Regulation for Debt AgenciesCurrently almost anyone can set themselves up as a debt adviser. Debt agencies are not regulated by the Financial Services Authority. All they need is to obtain an Office of Fair Trading (OFT) Consumer Credit Licence. The OFT makes few checks on the competency of applicants to give debt advice and applications are usually processed within 25 working days. If a debt adviser intends to charge for their services they will have to pay a fee - £285 for a sole trader or £485 for a partnership, company or organisation. The Licence is valid for five years.
As at February 2008 there were said to be 125,000 Consumer Credit Licence holders. From April 2008 the OFT will be obliged to subject new and existing Licence holders to a much higher level of scrutiny. However, it is not yet clear how this scrutiny will be applied to existing licence holders.
Paying for Debt AdviceDebt agencies will usually help their clients prepare a breakdown of all their income, expenditure and debts. They will often calculate a pro rata payment for each creditor based on the client's available income and then correspond with creditors on the client's behalf, offering to make monthly payments. It is not uncommon for debt agencies to charge considerable fees for their services.
A recent Radio 4 investigation into this subject gave the example of a woman with considerable debts who was charged an upfront fee of £1400 by a debt agency and then £53 per month - £43 per month went to the debt agency with the remaining £10 being apportioned to her many creditors. The woman was advised to ignore letters from creditors and ultimately ended up with County Court Judgments being entered against her. The advice she was given was simply wrong as a matter of law and fact. Needless to say, the money she paid to the debt agency - much of which was borrowed from friends and family - could have been far more usefully paid to her creditors.

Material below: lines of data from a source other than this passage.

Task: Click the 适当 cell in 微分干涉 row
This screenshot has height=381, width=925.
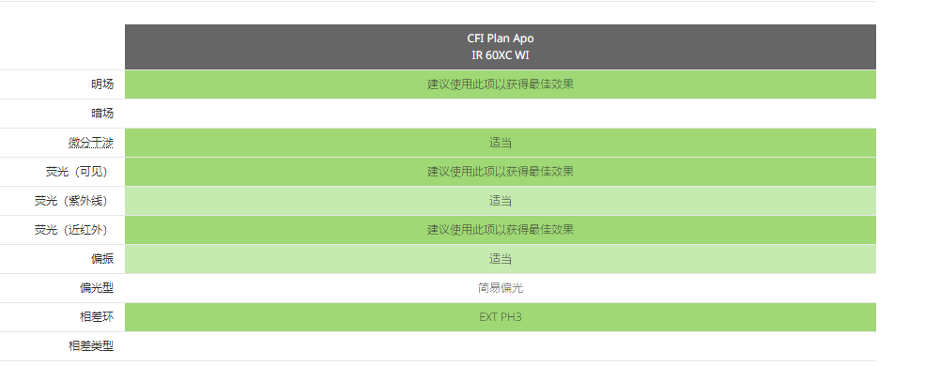Action: click(500, 143)
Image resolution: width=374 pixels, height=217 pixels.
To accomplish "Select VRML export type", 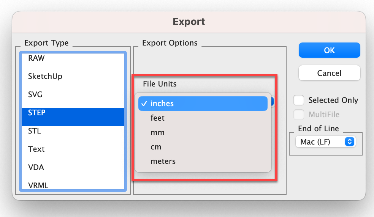I will (73, 185).
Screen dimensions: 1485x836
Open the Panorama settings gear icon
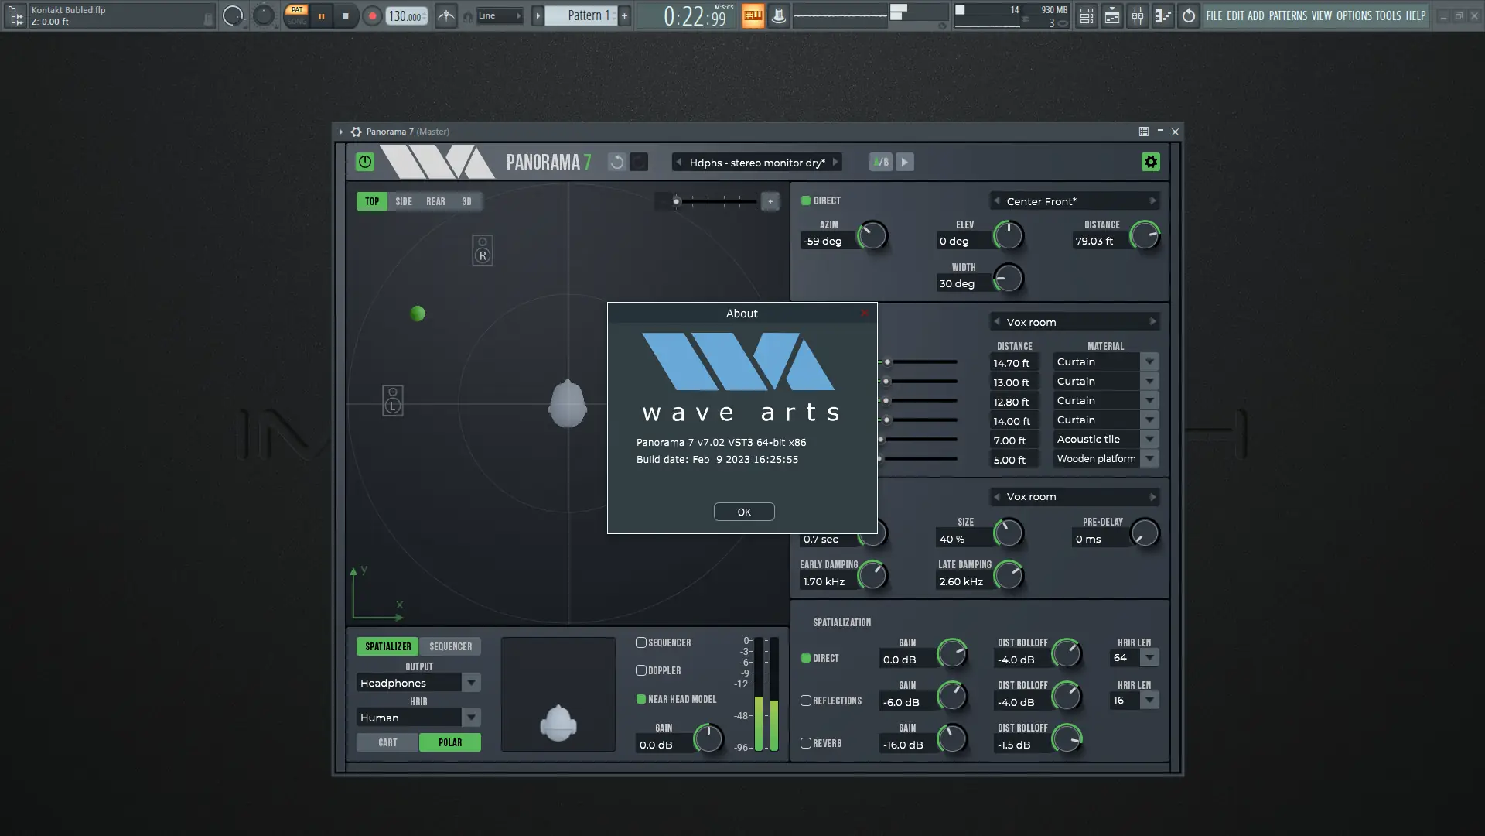[1150, 162]
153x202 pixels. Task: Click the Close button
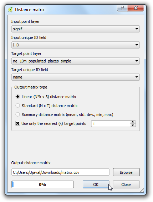[x=126, y=185]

Free Debt AdviceAlthough some organisations who charge for their services may give good advice, there seems little point paying for something when it can be obtained free elsewhere - especially if lack of money is the very problem on which advice is being sought. There are many organisations, both local and national, who can give excellent and accurate debt advice at no charge. The free debt counselling services should all be able to help with preparing a budget and negotiating with creditors. Three of the largest providers of free and independent debt advice are:
Citizens Advice Bureau (CAB) - A registered charity which offers free advice on a number of issues, CAB excels on debt and housing matters. They can help prepare a financial budget, negotiate with creditors, give advice on any court proceedings and provide advice on any state benefits to which people may be entitled. Advice is usually given in person or over the telephone. The CAB website is extremely comprehensive and is a good starting point for people worried about debt issues. CAB is the largest provider of free debt advice in the country.
National Debtline - Free and confidential advice given over the telephone. National Debtline is run by the Money Advice Trust (MAT) a charity formed in 1991 to increase the quality and availability of free, independent debt advice. The MAT is funded by the government and by a wide range of banks and finance companies. Calls to the Debtline are free and confidential - callers' numbers are not displayed and callers do not have to give any personal details.

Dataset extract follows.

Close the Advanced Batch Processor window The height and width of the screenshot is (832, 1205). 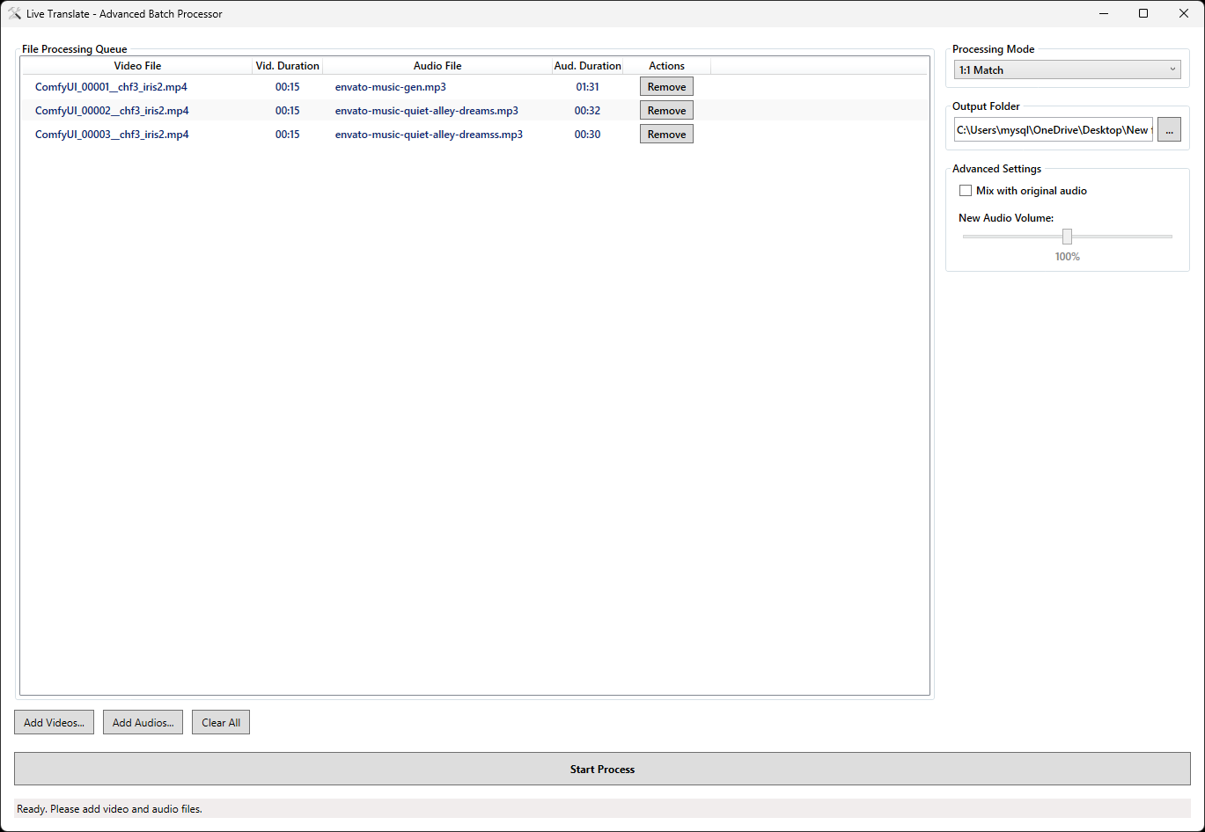pyautogui.click(x=1184, y=13)
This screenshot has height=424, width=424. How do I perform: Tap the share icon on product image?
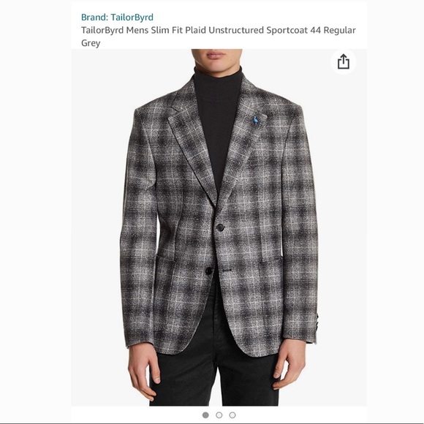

Consumer Credit Counselling Service (CCCS) - A registered charity which provides free advice on budgeting and the sensible use of credit, as well as on debt. Advice is provided through a free telephone helpline, online or in person. Anonymous counselling can be given online. The CCCS's goal is to help people avoid getting into debt in the first place, and to help them arrive at a sensible and manageable repayment plan if they are in debt.
Demand for free debt advice is very high and it may not always be possible to get an appointment immediately. People should ensure that they seek advice as soon as they realise they are in difficulties - not when the bailiffs are knocking at the door.